The superimposition of paintings shows that the same canvas was used by different people at different times. The drawings and paintings can be classified under seven different periods:

Period I - (Upper Paleolithic): These are linear representations, in green and dark red, of huge figures of animals such as bisons, tigers, and rhinoceroses.

Period II - (Mesolithic): Comparatively small in size, the stylised figures in this group show linear decoration on the body. In addition to animals, there are human figures and hunting scenes, giving a clear picture of the weapons they used: barbed spears, pointed sticks, bows and arrows.

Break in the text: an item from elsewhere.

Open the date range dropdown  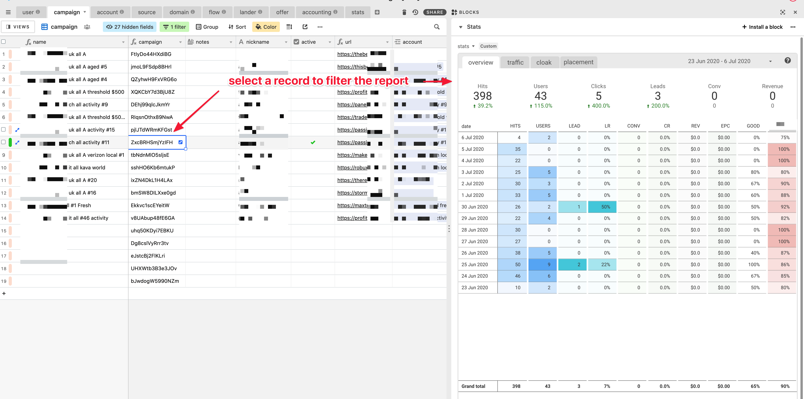770,61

The depiction of communal dances, birds, musical instruments, mother and child, pregnant women, men carrying dead animals, drinking and burials appear in rhythmic movement.

Period III - (Chaleolithic): Similar to the paintings of Chaleolithic pottery, these drawings reveal that during the period the cave dwellers of this area had come in contact with the agricultural communities of the Malwa plains and started an exchange of their requirements with each other.

Period IV & V - (Early Historic): The figures of this group have a schematic and decorative style, and are painted mainly in red, white and yellow. The association is of riders, depiction of religious symbols, tunic-like dresses and the existence of scripts of different periods. The religious beliefs are represented by figures of yakshas, tree gods and magical sky chariots.

Period Vl & Vll - (Medieval): These paintings are geometric, linear and more schematic, but they show degeneration and crudeness in their artistic style.

The colours used by the cave dwellers were prepared combining manganese, haematite, soft red stone and wooden coal. Sometimes the fat of animals and extracts of leaves were also used in the mixsure. The colours have remained intact for many centuries due to the chemical reaction resulting from the oxide present on the surface of the rocks.